Двери, рыбьим зубом отделанные, растворились. Растворились, в гостевую пригласив хозяина. Один здесь гость посетил меня — купчина горемычный, с него-то все и началось. Да полно, началось ли? Или продолжилось то, что Темной Феей в стародавние времена измыслено было? И узнать, проверить — дело нехитрое, захочу — покажет зеркало, что есть, было и в грядущем мне уготовано, да руки не поднять… Даже голосом ответа у правдивого стекла не потребовать.

Венецейских мастеров работы, глянул на меня голубой призрачный глаз. Отразились в нем стены яшмовые, кресла с гнутыми ножками, пурпурным бархатом крытые. Гобелен на стене — с охотой моего отца, средь зеленых дубрав несущегося. Удвоились витые колонны, дверной проем обрамляющие. Помедлив — чурается уродства прекрасное стекло, — воссоздало и мой образ сумрачный. Глянул пристально, глаза в глаза, ухмыльчато — то ли зверь лесной, то ли чудо морское мерзкое. Руки-крюки, на пальцах когти кинжалами. Ноги лошадиные, копытами венчаны, спереди-сзади — горбы великие верблюжьи. Весь мохнатый снизу доверху — золотой парче не укрыть беды. Изо рта кабаньи клыки торчат, смрадная слюна каплет. Нос крючком, как у беркута, а глаза совиные.

О судьбе своей что ж тут спрашивать?

Поднял руку. Не руку человечью — лапу страшную, когтистую. Пробежала рябь по чудо-стеклу, затуманилось зерцало, умерла в нем душа. Не покажет больше мира дивного, многоцветного, не покажет и моей маски-личины пожизненной.
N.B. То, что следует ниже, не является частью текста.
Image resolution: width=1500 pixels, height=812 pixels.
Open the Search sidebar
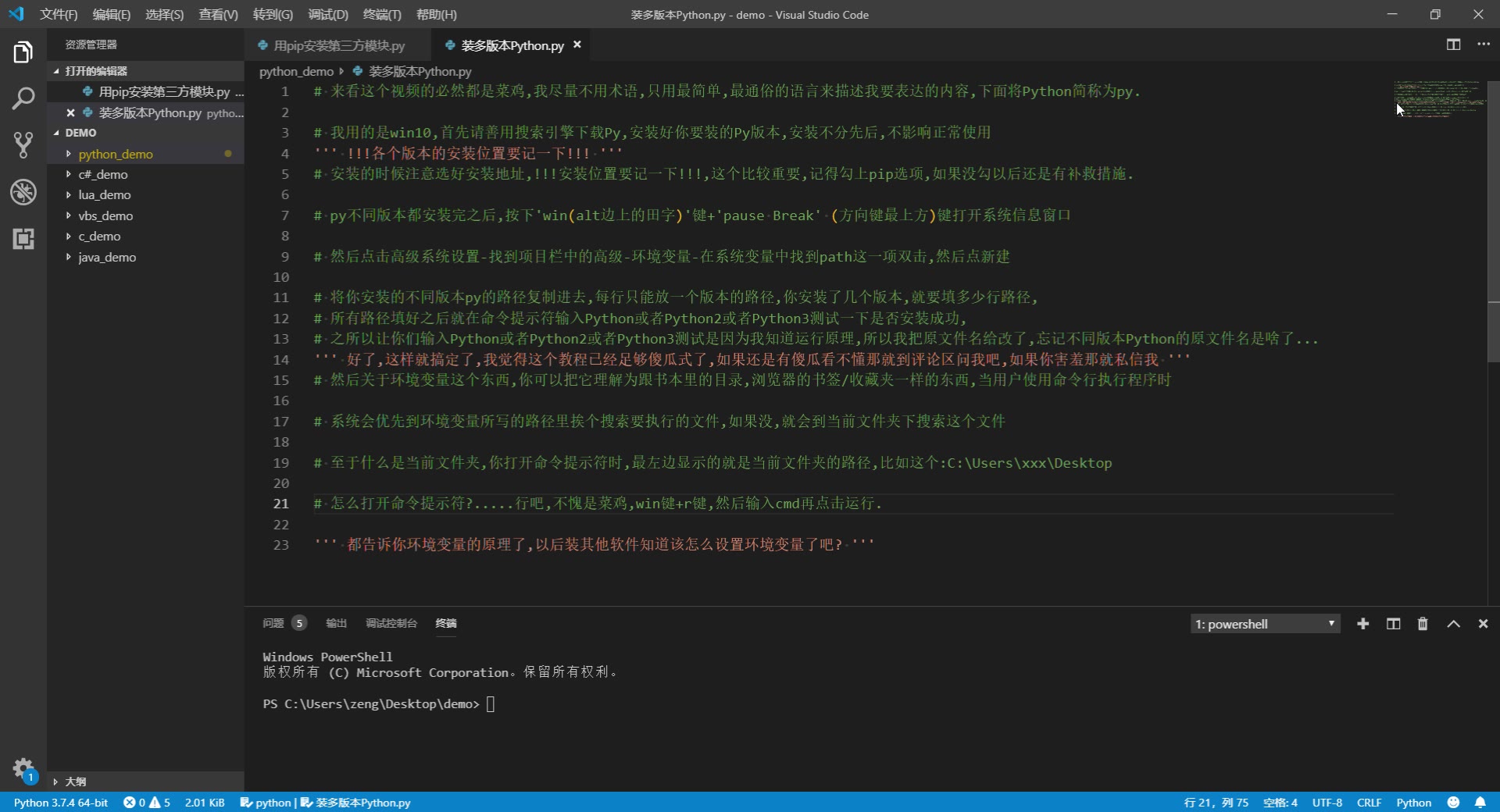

Послушны мне вещи — постиг их тайны. Черту, от мира живого меня отделявшую, и ту разомкнуть, преступить могу. Не властна она надо мной более — куда восхочу, в сей миг перенесусь. Одного не дано мне, одно не силам — скинуть личину скотскую, что надела на меня Фея Темная, проклятущая. Ну а в ней-то ведь все без радости. Хоть во граде, хоть в пустыне, хоть в глухом лесу — от людей бежать все едино мне.

Мнилось прежде, Черта — вот беде беда. Отделила людей от меня, отрезала. А на деле-то ровно щит она, словно матушки ладонь укрыла меня от них. Заказала им путь сюда. Со смехом, со страхом, с бездушьем их.

Как сумел тот купец миновать Черту? Как пробрался, проник во дворец ко мне? Как нашел мой сад, где цветет цветок — диво дивное изо всех чудес? Мой маяк в ночи, мой огонь в груди…

Раскинули стрелки часы — будто навзничь упав, разбросали руки. Не вернется Аленушка, закатилось мое красно солнышко. Меньше пяти часов осталось. Меньше пяти…

По зеленому мрамору во зеленый сад. Так и прежде шел, зная верно, я: не минует пришлец моего цветка. Краше нет его в белом свете всем! Он сорвал его — не сорвать не мог, ох и зол я был, опоздав на миг! Сердце мне купчина вырвал, а пользы чуть. От моих земель до его хором верст немерено, троп неторено…

Как узрел купец лик мой мерзостный, услыхал мой рев сокрушительный, подкосились его ноги резвые, прямо наземь пал, испустивши дух. А придя в себя, откупаться стал за невольный грех, за вину свою. Злато-серебро сулить, позабыв караван поразграбленный и дружков своих затерявшихся. Гол как сокол, как церковна мышь, а туда ж, казною бился несметною!

Мне б казнить его смертью лютою, с глаз бы гнать охальника незваного, я же, выслушав его, слово молвил сам: «Где же злато, — говорю, — где же серебро? Заплати, как обещал, — может, смилуюсь».